Knuddeln gegen Mobbing
„Seltsame Kinder wie Lisa brauchen keine Spielsachen. Sie bräuchten nette Eltern, Freunde, einen Hund.“
Solche Sätze sind typisch Sibylle Berg. Seit 30 Jahren zeigt uns die Schriftstellerin in ihren Romanen und Theaterstücken immer wieder, wo was schief läuft: im System allgemein, und somit auch zwischen den Menschen, die in diesem schiefen System gar nicht anders können, als auf individuellste, und oft verstörende, Sibylle-Berg-Weise unglücklich zu sein.

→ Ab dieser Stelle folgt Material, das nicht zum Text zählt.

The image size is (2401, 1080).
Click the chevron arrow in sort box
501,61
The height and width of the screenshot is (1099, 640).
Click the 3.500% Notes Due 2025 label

„Mein ziemlich seltsamer Freund Walter“ war ursprünglich ein Theaterstück, das 2014 Premiere feierte. Zehn Jahre später bringt der Fischer Verlag den Text nun als Comic-Roman für Kinder ab 10 Jahren heraus, robust schwarzweiß mit dickem Strich und Knollennasen gezeichnet von Julius Thesing. Walter (der in Wahrheit ganz unaussprechlich anders heißt) ist ein sehr netter Außerirdischer mit Ringelschwanz, der von seiner Reisegruppe auf der Erde vergessen wird und sich mit der neunjährigen Lisa anfreundet. Lisa ist hochbegabt und hat einen Haufen Probleme: ihr Zuhause ist verwahrlost, sie selbst wird in der Schule gemobbt und hat weder Freunde noch Hund. Dank Walter lernt Lisa, ihre Opferrolle mit anderen Augen zu sehen, und sie erfinden Strategien, damit es ihr besser geht (Kung-Fu ist eine davon). Am Ende hat sie zwar immer noch keinen Hund, aber dafür einen Supercomputer im Finger, einen besten Freund im Weltall und keine Angst mehr vor dem neuen Tag. Und der Hund - na, der kann ja noch kommen!
Eine schräg-witzig-ernste, schnell lesbare Geschichte mit klarer Botschaft, für Erwachsene möglicherweise mit noch mehr Aha-Effekt als für Kinder. Unbedingt einsetzbar im Projektunterricht, wenn es um Mobbing geht. Oder sowieso als Klassenlektüre in der Mittelstufe. Oder gleich als Pauschal-Schullektüre, einschließlich des gesamten Kollegiums. So einen Walter hätten nämlich alle ganz gern.